Officer: Kids said they were beaten, confined
HEATHER CHAPIN-FOWLER
"You probably thought it was a little jail," sheriff's Lt. Randy Sommers recalled saying during a conversation with one of the couple's adopted daughters concerning the enclosed beds in which the youngsters slept.
Sommers testified yesterday during the second day of a custody hearing in Huron County Juvenile Court regarding the Gravelles' 11 adopted special-needs children. The county is alleging the children were endangered while living with the Gravelles and that the Gravelles should not have custody of them.
The Gravelles' children told Sommers of punishments including "spankings with a board, name calling and being held under water," Sommers said.
One boy said he had "his face shoved against a bathroom wall until his nose bled," Sommers testified.
The sleeping arrangements for some of the children were homemade enclosures made with wood and chicken wire that had alarms on the doors. County authorities call the enclosures "cages," while the Gravelles say they were enclosed beds used to protect the children.
The children would soil their beds rather than open the door and go to the bathroom because they did not want to trigger the alarm, they also told the investigator. Another boy told the detective he was forced to write "in long hand" a book out of the Bible before he was allowed out of his enclosed bed, Sommers testified.
When asked whether he believed the children's accounts, Sommers said he did because many of the stories were repeated by more than one child.
The children were removed from the Gravelles' St. John Road home in Clarksfield Township on Sept. 9 by the Huron County Sheriff's Office in conjunction with the Huron County Department of Job and Family Services after allegations of the enclosed beds were confirmed by a JFS investigator.
The children remain in various foster homes while the Gravelles' custody hearing began Tuesday and is expected to last at least through the end of the week.
Whether the couple will testify in their defense remains unknown.
Attorney Ken Myers asked Sommers if there was a less "harsh" alternative than removing the children from the home, to which Sommers said no.
"You removed those children despite the fact that you saw no outward signs of physical harm and no signs of emotional or mental harm?" Myers asked Sommers.
After Myers asked Sommers the question repeatedly, he responded, "Yes, based on the conditions I observed in the home."
Sommers was among at least six investigators who executed a search warrant on Sept. 9, when the decision was made to remove the children.
Sommers testified that he was concerned about no working smoke detectors on the second story of the home where the children were housed in the enclosures.

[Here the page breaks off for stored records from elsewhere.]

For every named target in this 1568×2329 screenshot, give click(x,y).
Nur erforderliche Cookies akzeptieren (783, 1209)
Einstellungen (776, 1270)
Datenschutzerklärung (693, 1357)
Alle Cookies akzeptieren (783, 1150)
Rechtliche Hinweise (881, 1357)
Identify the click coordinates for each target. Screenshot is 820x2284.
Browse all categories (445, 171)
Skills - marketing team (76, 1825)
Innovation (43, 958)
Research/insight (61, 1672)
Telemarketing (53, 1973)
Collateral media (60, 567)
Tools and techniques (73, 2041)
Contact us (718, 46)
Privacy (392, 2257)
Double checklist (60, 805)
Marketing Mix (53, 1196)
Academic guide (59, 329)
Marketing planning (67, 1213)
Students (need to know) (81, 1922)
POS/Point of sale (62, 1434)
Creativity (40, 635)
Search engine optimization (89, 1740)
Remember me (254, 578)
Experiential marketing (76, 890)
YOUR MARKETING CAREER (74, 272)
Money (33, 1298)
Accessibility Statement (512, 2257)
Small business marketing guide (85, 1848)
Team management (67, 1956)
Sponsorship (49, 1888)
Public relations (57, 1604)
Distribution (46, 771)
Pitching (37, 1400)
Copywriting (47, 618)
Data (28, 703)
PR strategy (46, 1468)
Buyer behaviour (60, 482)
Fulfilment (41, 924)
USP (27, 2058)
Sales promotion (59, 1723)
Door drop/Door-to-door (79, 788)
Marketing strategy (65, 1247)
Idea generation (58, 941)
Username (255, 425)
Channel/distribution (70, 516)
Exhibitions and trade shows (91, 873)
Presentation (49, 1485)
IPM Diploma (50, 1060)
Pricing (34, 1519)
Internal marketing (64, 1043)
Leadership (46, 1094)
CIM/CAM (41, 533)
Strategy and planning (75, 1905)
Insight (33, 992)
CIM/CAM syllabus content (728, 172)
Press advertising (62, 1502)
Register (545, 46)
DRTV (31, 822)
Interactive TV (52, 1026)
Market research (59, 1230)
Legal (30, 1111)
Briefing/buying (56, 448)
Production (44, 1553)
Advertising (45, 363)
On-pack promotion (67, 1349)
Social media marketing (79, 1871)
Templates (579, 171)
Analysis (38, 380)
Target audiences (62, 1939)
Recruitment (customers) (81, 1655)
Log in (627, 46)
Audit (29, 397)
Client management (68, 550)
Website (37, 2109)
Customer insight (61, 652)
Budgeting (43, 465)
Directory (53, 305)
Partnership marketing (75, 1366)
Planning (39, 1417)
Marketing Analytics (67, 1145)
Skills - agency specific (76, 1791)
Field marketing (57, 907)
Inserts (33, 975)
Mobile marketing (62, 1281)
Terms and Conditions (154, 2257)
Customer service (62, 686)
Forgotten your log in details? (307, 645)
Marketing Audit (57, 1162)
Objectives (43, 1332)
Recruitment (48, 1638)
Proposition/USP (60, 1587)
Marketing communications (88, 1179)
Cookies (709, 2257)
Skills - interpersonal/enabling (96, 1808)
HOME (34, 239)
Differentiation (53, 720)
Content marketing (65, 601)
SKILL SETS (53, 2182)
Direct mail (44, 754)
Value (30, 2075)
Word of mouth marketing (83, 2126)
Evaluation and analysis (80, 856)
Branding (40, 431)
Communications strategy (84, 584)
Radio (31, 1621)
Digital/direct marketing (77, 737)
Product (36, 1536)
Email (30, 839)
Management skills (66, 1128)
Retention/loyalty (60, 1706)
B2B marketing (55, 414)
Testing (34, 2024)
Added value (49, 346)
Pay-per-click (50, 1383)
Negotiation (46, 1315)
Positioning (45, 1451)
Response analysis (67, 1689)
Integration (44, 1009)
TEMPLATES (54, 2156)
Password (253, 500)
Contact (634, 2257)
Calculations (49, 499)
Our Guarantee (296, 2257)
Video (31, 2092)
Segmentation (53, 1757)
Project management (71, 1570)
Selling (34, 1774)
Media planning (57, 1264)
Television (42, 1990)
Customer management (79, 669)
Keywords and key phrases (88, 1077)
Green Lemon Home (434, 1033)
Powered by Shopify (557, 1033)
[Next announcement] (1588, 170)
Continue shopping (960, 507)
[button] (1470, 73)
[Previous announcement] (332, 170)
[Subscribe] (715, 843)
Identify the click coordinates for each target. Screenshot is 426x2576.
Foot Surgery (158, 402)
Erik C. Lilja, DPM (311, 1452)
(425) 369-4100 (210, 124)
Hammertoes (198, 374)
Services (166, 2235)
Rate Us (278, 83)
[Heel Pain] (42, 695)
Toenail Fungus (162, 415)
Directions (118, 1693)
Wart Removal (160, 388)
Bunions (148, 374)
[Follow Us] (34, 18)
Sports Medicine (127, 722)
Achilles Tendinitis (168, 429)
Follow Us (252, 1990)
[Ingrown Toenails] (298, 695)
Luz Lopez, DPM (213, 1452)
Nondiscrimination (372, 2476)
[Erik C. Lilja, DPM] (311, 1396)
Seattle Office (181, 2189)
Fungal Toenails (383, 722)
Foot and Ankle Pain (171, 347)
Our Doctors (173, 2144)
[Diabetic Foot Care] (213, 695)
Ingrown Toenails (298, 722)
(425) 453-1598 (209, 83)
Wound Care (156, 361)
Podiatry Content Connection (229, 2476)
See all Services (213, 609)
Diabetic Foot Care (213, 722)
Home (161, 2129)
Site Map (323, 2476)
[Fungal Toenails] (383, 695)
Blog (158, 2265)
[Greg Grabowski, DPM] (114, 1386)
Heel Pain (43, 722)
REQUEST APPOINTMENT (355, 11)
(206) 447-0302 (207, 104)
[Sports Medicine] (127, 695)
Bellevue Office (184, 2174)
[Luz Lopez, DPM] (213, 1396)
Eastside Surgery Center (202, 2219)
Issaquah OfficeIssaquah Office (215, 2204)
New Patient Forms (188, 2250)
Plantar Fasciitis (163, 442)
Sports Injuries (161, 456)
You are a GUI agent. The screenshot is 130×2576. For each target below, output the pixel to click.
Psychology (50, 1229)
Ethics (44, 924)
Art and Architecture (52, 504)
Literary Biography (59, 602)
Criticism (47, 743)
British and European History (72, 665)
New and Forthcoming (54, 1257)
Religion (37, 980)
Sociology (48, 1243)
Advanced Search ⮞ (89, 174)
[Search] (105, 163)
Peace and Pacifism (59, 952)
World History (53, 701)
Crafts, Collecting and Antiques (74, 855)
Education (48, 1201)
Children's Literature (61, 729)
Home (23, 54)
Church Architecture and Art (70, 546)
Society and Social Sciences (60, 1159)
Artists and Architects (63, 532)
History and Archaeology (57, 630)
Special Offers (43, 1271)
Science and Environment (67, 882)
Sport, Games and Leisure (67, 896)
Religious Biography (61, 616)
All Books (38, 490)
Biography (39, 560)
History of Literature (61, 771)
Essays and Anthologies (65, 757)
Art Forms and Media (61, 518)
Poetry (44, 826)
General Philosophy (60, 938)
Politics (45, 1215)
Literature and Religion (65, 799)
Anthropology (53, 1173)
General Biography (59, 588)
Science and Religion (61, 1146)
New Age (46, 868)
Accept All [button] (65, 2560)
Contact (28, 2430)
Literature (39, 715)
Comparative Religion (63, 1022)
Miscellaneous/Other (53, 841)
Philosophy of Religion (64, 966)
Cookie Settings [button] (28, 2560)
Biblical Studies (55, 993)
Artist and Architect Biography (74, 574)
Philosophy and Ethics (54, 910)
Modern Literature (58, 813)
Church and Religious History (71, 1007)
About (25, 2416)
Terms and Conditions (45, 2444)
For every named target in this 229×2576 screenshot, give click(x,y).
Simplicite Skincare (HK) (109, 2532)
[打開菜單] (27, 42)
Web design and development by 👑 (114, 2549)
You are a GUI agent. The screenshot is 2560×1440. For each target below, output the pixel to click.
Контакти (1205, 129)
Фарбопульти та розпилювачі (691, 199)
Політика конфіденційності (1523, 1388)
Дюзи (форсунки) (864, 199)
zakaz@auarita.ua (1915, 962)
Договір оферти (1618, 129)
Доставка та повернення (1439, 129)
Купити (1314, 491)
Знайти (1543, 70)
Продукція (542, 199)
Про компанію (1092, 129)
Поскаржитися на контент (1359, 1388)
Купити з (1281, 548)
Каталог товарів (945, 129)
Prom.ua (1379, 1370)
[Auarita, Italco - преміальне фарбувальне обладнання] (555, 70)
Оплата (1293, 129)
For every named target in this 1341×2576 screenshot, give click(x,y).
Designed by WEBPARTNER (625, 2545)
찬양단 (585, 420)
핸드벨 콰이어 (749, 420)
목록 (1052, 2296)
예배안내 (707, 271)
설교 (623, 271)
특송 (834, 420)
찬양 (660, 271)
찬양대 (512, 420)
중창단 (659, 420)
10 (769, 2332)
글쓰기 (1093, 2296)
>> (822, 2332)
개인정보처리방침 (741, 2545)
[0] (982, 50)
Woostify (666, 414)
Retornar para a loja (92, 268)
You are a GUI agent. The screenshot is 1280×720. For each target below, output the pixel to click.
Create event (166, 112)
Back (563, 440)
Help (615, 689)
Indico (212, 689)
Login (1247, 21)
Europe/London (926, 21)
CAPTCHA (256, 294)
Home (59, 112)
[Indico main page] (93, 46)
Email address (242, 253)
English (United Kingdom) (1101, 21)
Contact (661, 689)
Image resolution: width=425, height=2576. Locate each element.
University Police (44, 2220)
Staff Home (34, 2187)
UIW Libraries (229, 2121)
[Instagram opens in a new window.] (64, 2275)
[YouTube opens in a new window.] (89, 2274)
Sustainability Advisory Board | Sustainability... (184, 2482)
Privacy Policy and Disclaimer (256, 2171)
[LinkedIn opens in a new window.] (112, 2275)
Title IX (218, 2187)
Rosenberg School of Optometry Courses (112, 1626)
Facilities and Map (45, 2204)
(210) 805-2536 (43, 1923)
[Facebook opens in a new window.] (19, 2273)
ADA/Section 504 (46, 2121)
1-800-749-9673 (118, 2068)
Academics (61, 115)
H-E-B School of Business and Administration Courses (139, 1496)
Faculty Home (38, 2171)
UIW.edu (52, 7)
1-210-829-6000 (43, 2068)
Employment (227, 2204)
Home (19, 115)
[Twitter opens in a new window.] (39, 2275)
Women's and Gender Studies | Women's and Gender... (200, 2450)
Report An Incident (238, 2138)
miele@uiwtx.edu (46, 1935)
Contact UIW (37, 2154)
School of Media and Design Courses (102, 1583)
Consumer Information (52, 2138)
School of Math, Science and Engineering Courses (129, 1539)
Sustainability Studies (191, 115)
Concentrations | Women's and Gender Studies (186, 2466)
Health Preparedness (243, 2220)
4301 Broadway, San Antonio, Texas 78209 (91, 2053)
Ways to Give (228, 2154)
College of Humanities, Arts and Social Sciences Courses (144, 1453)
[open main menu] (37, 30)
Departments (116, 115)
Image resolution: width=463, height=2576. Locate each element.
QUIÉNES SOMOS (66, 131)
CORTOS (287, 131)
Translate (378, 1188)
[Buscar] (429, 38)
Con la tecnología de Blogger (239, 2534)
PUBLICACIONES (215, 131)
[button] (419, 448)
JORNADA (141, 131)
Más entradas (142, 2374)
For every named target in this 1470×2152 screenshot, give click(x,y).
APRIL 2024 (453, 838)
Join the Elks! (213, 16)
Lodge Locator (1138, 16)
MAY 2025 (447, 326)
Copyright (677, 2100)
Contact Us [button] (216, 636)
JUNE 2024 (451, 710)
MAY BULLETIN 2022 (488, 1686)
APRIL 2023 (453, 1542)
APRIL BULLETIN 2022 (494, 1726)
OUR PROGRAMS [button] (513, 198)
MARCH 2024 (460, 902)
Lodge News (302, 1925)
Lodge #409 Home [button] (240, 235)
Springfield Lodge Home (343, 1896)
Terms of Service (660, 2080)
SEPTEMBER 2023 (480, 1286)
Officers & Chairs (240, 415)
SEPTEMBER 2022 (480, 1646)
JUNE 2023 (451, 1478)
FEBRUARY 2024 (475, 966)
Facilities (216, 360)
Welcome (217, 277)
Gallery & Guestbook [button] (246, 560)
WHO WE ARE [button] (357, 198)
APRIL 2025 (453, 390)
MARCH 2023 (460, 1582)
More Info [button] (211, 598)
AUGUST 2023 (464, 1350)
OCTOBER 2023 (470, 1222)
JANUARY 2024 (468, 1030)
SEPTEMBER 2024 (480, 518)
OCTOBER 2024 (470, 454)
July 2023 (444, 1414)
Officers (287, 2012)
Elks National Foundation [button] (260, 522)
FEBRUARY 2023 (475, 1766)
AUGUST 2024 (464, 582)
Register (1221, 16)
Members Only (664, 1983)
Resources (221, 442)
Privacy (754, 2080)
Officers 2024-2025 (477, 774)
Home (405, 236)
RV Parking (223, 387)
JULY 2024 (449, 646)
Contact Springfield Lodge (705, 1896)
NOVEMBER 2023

One bedroom concerned him because the occupants could not have exited the room in the event of an emergency such as a fire, because the doorway was barricaded with two gates and a dresser was propped against one gate to prevent it from opening, he said.
In another room where there were no constraints, a hole in the drywall exposed electric wiring that posed another safety hazard, Sommers testified.
The enclosed beds were fashioned such that limited air flow circulated through the sleeping quarters, Sommers said. That fact, coupled with an intense pungent odor of urine, also concerned him, Sommers said.
Some of the beds had no mattress or blankets, which Sommers also felt was unsuitable, he testified.
Meanwhile, Sharen Gravelle has maintained in interviews with media that the day of the children's removal from the home was laundry day. However, both Sommers and HCJFS investigator Jo Johnson testified no sign of laundering was apparent in the house.
Myers took issue with Sommers as he broached the search warrant that cited the enclosed beds as cages at about 2 1/2 feet by 3 feet.
"The confusing or erroneous information was not corrected, is that right?" asked Myers. Sommers testified that he was aware that the information was confusing and Sheriff Dick Sutherland advised against calling the media to correct the error.
Myers also inquired about the initial report about the allegation concerning the enclosed beds that attributed the information to Ed Clunk, an insurance salesman.
Sommers testified that he was not aware that Clunk did not initiate the complaint, but had discovered later on in the investigation that the complaint originated from a third party. He also denied any knowledge of an allegation made in 2003 concerning the children's sleeping quarters.